Another piece of research I have been involved in concerned the economic effects of bike-sharing infrastructure. We found that putting bike-sharing infrastructure into areas in London actually increased the number of local businesses. Controlling for many different socio-economic factors, we found that the expansion of the local cycle network made it more attractive to open a local business. This finding is very important, as it gives a strong, science-backed argument to cycling advocates, showing that we can be sustainable and still support business. This particular research was enabled by the London Datastore – lots of cities now have these vast open data portals that help us to gain insight into how cities work and the underlying processes. Put together with the advances in scalable machine learning methods, this makes an ideal playground for applied machine learning researchers and practitioners.
Finishing my PhD is the main priority. I would like to continue working in this area, at the intersection of machine learning and geographic data.
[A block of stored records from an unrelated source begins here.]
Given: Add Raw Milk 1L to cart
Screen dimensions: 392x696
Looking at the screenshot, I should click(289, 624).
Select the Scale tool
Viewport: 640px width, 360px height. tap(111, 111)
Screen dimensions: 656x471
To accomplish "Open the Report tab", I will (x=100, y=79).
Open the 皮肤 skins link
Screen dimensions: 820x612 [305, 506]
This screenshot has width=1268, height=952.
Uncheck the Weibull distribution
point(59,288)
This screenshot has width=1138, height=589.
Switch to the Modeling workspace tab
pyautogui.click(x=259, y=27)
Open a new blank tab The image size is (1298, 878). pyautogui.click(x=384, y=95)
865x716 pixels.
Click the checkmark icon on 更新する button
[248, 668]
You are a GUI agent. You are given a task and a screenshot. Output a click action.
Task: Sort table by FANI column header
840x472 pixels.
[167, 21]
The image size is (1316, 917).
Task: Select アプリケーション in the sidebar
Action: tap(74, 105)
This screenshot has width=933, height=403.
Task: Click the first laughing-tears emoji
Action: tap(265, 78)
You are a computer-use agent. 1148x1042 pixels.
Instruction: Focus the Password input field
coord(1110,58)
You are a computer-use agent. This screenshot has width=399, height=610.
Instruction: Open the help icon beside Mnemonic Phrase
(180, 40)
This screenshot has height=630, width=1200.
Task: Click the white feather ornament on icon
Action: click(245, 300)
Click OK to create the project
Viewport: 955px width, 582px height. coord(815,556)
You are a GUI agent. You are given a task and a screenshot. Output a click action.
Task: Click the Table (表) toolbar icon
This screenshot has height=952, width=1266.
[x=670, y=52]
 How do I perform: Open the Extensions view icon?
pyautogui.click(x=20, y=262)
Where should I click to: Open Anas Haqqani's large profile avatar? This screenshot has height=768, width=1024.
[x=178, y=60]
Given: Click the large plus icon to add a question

I want to do research, whether that’s in industry or academia. Luckily, many tech companies have started initiatives to do research in machine learning and sustainability in-house, so this would be another option.
I think the best piece of advice is that they should be proactive with seeking collaborators. If you like someone’s research just drop them an email and pitch them your ideas. The worst thing that’s going to happen is that they don’t reply, or they say no. That happened to me a couple of times. But, on other occasions it worked out and I ended up with some really cool collaborations. I think being proactive early on in a PhD is the best thing you can do.
Konstantin is a PhD student in Computer Science at the University of Warwick and New York University. He was an Enrichment student at the Alan Turing Institute. Konstantin’s research focuses on the representation of geographic data and phenomena in machine learning methods. Beyond that, he is interested in the application of these methods in urban environments, tackling issues in crime, transportation or climate change. Konstantin holds a Bachelors degree in Economics from the University of Freiburg (Germany) and a Masters in Transportation from Imperial College and University College London. Konstantin is also a volunteer member of Climate Change AI, a global organization dedicated to helping to tackle the challenges of climate change using machine learning.